FIGURE 2.

Structural comparisons between (A) symmetrical, 1 × 6 TM (TM = transmembrane) homotetrameric, bacterial Na channels consisting of four repeat subunit (B) asymmetrical, eukaryotic four domain calcium and sodium channels consisting of 24 transmembrane segments (4 × 6 TM). Each of the four sodium and calcium channel domains consist of a voltage-sensor domain of four transmembrane segments, S1–S4 (blue), akin to voltage sensor only protein (e.g., HVCN1) and a pore domain, S5–S6 (orange), resembling the size of the two membrane segments of the inward rectifying K channels (e.g., KcsA).
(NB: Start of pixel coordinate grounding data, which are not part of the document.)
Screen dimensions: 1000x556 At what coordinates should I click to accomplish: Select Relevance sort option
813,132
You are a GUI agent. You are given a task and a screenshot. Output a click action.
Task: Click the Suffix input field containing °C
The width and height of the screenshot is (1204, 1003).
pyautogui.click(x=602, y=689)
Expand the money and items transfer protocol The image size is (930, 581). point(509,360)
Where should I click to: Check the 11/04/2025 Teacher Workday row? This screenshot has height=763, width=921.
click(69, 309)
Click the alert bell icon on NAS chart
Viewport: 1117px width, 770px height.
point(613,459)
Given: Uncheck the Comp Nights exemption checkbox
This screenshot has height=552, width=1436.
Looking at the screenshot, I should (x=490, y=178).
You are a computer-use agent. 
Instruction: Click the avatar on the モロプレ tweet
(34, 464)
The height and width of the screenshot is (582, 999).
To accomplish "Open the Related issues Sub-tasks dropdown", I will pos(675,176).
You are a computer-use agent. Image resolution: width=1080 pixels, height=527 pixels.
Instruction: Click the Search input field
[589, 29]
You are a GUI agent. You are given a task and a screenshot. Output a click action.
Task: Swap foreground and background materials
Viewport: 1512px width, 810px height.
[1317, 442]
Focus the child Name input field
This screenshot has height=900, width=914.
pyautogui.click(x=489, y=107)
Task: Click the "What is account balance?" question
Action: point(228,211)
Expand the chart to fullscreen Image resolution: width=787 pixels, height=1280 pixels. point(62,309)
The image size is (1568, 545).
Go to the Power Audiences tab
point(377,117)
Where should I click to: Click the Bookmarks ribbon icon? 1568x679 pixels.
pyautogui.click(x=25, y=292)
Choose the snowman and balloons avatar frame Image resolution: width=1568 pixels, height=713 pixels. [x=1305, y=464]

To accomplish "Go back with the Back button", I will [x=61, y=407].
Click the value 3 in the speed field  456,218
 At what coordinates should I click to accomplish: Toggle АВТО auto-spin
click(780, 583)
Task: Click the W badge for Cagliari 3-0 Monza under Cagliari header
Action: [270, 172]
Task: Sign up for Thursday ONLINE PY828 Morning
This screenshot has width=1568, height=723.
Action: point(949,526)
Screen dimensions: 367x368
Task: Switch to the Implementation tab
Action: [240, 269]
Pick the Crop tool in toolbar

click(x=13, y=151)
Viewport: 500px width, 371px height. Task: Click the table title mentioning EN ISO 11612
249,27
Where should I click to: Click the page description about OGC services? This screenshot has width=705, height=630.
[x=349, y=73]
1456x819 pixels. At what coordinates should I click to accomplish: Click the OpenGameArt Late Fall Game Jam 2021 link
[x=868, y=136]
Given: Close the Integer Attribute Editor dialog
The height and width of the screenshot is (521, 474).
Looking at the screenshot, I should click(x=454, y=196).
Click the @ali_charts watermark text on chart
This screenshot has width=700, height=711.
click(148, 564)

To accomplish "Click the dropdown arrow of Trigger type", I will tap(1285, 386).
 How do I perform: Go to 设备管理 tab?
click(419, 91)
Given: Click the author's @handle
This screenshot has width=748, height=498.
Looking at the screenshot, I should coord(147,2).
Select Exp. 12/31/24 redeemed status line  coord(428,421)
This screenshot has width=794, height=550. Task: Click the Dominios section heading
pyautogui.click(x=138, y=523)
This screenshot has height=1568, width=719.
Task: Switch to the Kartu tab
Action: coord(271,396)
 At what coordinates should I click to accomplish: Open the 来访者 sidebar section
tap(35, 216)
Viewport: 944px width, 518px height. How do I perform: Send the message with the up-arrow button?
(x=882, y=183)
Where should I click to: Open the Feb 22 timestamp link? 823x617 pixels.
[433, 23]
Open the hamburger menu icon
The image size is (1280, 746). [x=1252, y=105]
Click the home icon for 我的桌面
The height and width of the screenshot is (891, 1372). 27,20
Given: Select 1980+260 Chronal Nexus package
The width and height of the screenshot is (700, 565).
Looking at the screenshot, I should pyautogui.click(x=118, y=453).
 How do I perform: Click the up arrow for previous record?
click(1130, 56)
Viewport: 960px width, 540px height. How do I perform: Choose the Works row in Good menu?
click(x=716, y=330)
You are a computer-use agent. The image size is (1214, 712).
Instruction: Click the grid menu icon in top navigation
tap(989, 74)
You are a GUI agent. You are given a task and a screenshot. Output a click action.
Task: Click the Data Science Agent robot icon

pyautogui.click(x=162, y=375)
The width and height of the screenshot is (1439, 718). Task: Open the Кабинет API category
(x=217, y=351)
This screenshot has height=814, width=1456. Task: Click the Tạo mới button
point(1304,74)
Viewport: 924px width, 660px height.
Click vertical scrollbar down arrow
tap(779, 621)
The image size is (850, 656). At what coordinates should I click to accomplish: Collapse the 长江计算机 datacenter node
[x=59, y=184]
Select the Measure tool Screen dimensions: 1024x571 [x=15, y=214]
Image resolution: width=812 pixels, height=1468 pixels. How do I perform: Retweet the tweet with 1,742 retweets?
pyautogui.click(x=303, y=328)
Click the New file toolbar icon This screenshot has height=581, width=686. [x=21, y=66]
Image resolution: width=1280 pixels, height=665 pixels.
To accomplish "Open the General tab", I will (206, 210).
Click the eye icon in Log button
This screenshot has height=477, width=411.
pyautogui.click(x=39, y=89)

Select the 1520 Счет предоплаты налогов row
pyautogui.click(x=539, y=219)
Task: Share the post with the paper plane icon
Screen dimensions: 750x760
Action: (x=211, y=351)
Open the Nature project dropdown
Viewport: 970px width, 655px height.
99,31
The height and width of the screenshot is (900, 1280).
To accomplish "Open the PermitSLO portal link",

A dramatic difference between the 1 × 6 TM bacterial sodium channels and 4 × 6 TM calcium and sodium channels are the larger sizes of extracellular turrets rising before the pore selectivity filter, especially L5_I and L5_III which range from 40 to 105 amino acids long. The longest extracellular turret in Domain IV in 4 × 6 TM channels is always the extracellular turret rising after the pore selectivity filter (L6_IV), while L5_IV (the extracellular loop just before the pore selectivity filter) is always short. Comparatively speaking, 1 × 6 TM channels all possess short extracellular turrets of 10–15 amino acids long. Eight core, conserved cysteines populate the L5_I - L5_II - L5_III - L6_IV extracellular turrets in a 4-0-2-2 configuration in all eukaryotic 4 × 6 TM channels. Also novel are singleton N- and C-termini, and cytoplasmic linkers, of which the III-IV linker is almost always 53–57 amino acids long in eukaryotic 4 × 6 TM channels.